Some twenty five years after it was made, the film still has quite
an impact – even today, the home invasion scene is remarkable
in its bleak savagery, and Rooker’s charismatic, but clearly
very dangerous Henry is a tour-de-force of barely controlled psychosis,
while Tom Towles as sidekick Otis comes close to buffoonish satire
but holds back, instead creating a character who might seem an
idiot but is in fact even more deranged than Henry.
So, you all know this is a great film, and one you need to own.

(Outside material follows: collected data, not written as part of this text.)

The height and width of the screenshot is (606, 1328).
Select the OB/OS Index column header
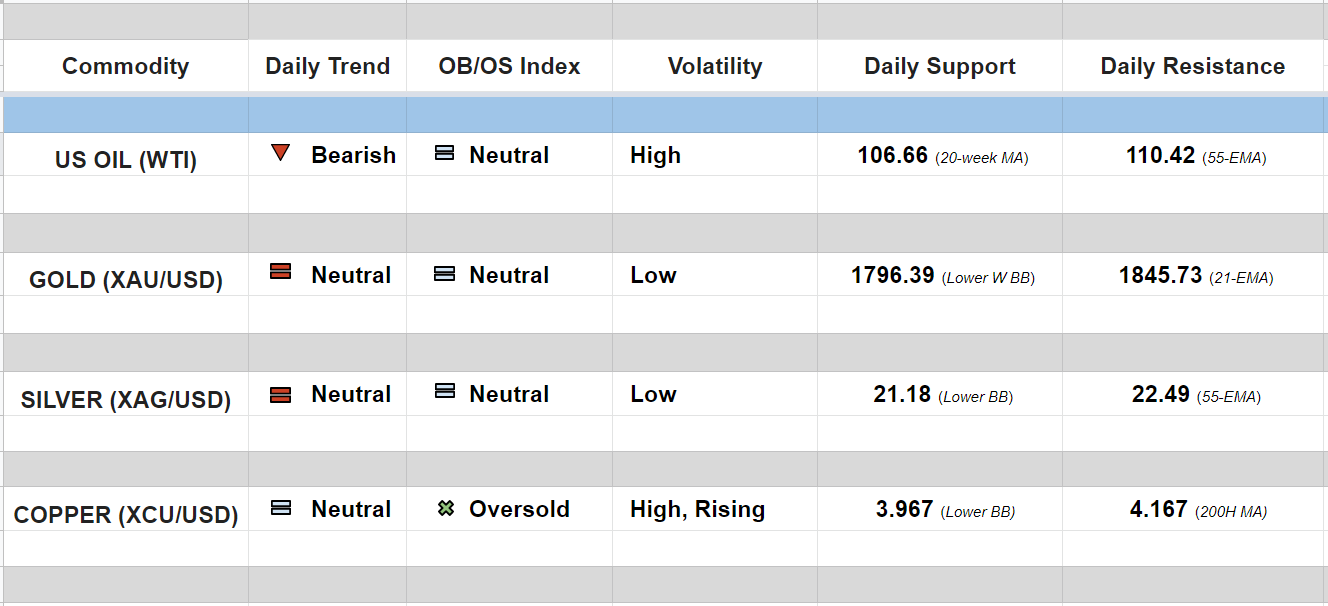coord(509,66)
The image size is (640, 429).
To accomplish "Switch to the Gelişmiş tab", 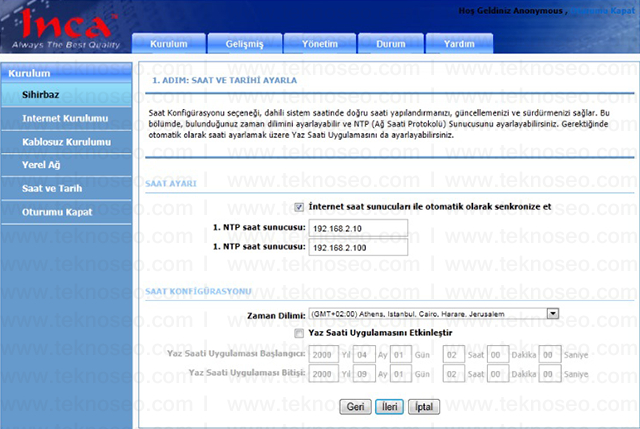I will 244,44.
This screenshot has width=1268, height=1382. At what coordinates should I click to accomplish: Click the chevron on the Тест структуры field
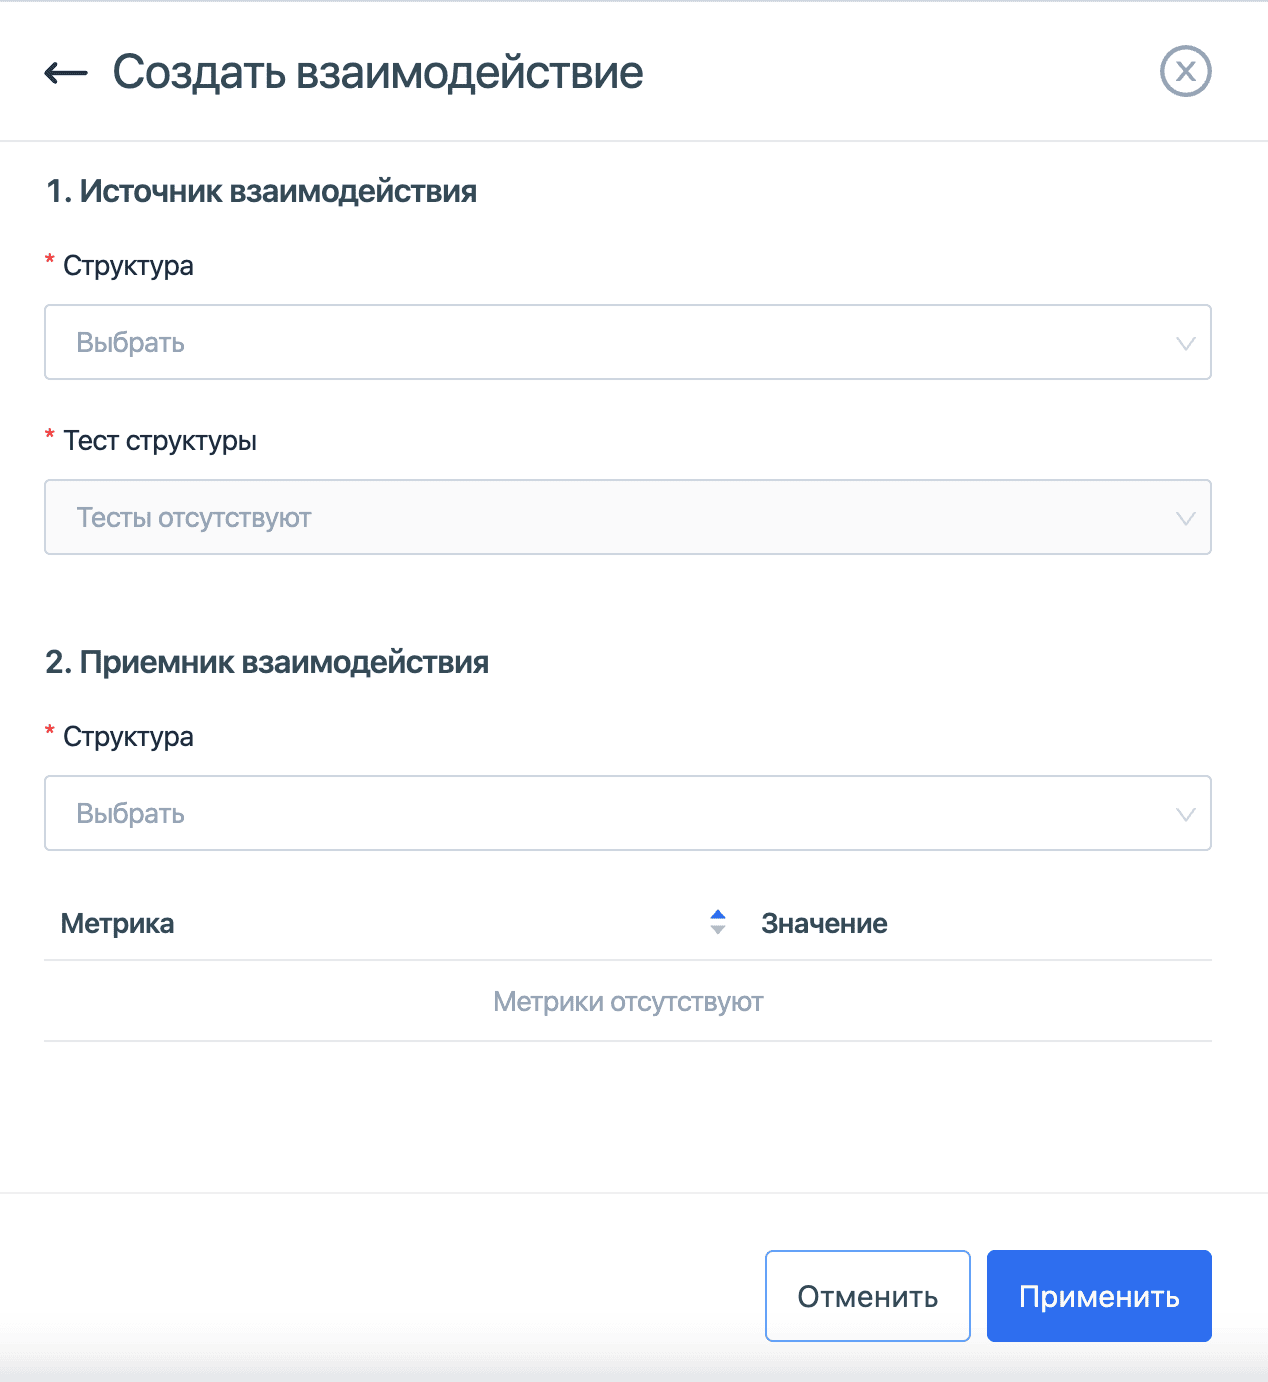(x=1186, y=517)
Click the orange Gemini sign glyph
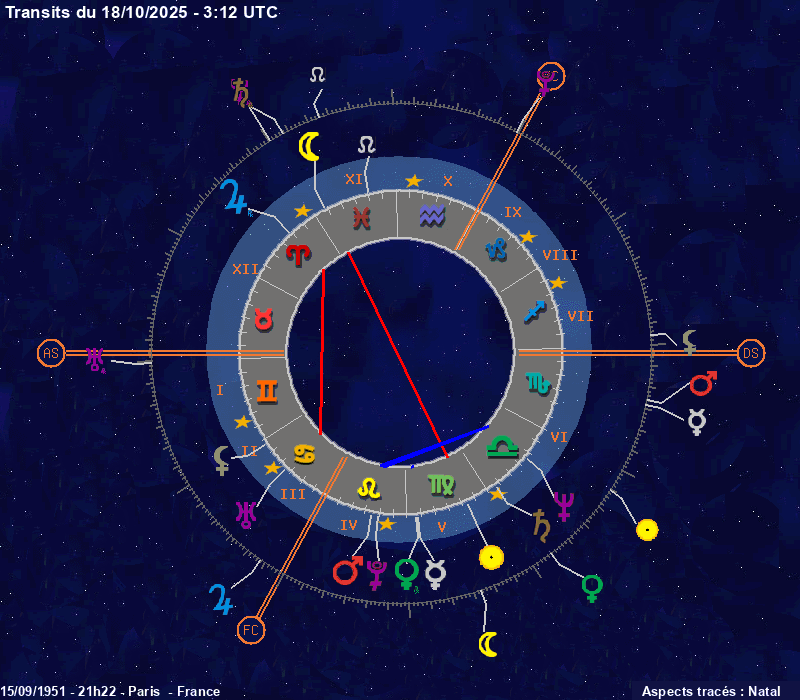Screen dimensions: 800x700 pos(268,389)
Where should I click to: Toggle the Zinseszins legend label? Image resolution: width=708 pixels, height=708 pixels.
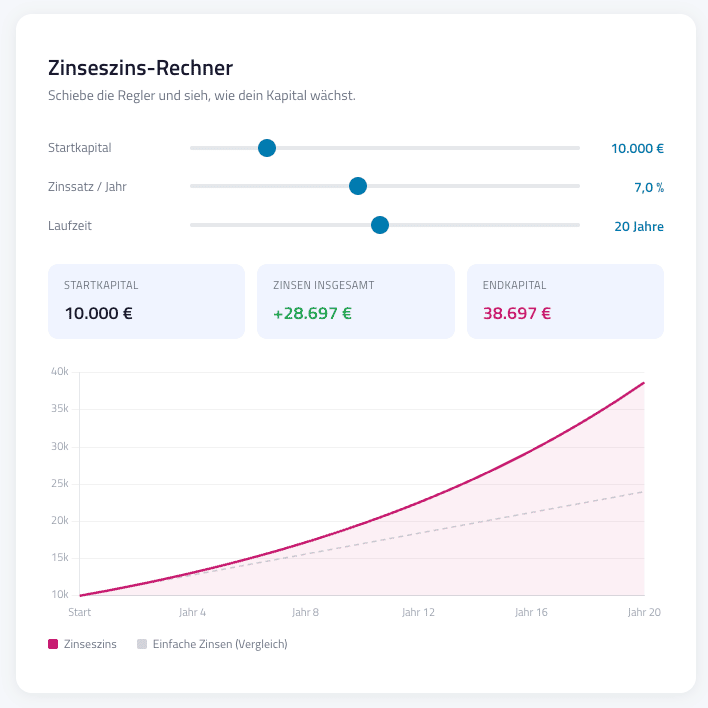click(x=90, y=644)
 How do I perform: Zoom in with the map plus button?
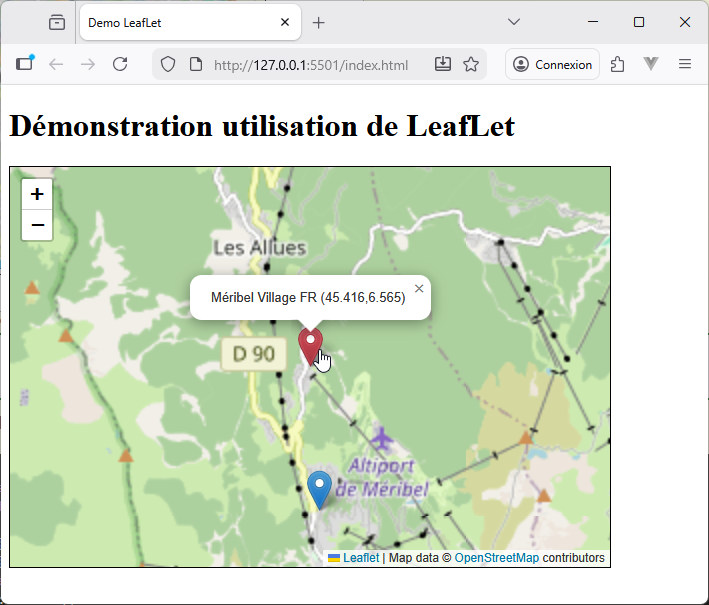(37, 195)
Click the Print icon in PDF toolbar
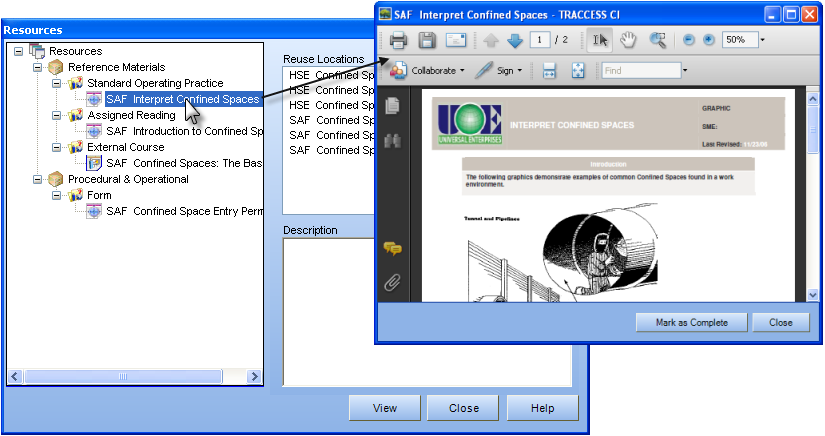The image size is (825, 436). pos(398,40)
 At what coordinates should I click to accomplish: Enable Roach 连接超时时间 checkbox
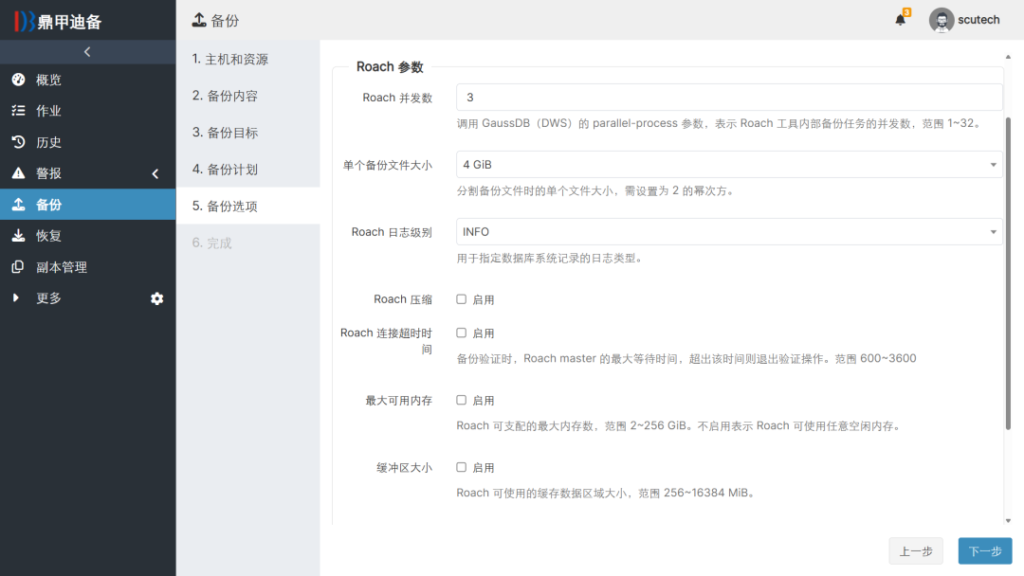click(x=462, y=333)
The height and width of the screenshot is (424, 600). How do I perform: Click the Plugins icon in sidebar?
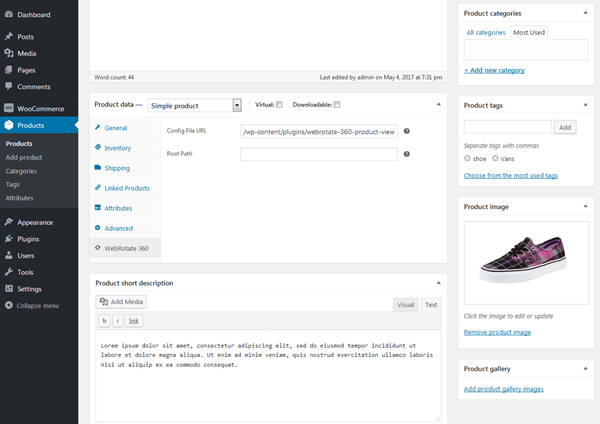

The question for those of you who already do own it is,
does this new blu-ray edition offer a significant upgrade?
I’d
say yes – though I haven’t owned a copy of the film
since the late 1990’s DVD, so the stuff that is new to me
might be old hat to some of you. But this is a disc packed with
content. The crown jewel amongst these is a typically excellent
and thorough Blue Underground documentary by David Gregory –
running 52 minutes, this interviews most of the people involved
in the film and offers an exhaustive look at the making and release
of the film.
Less interesting is a throwaway British TV documentary about the
real Henry Lee Lucas, which is short on facts and badly dated
(Lucas had his death sentence quashed and died of natural causes
in prison, with many of his confessions discredited). There are
also a couple of video interviews with McNaughton, and a discussion
/ commentary with McNaughton and critic Nigel Floyd about the
scenes cut from the original UK release (Floyd doesn’t seem
to understand who the American censors work, but otherwise this
is pretty interesting stuff), as well as deleted scenes, again
with commentary. Add in storyboards and a stills gallery, and
this is almost the definitive version; the only thing
that stops it from being so is the absence of the commentary track
from earlier additions.
Naturally, this 16mm production still looks fairly grainy on blu-ray
– that’s part of the film’s look and if that
bothers you, you’re really watching films for the wrong
reason. This edition also includes a bare-bones DVD version of
the film.
An excellent packaging of an essential film, Henry: Portrait
of a Serial Killer is a film everyone needs to see, and
this new version is a must-have purchase.
DAVID
FLINT
BUY
IT NOW (UK)
BUY
IT NOW (USA)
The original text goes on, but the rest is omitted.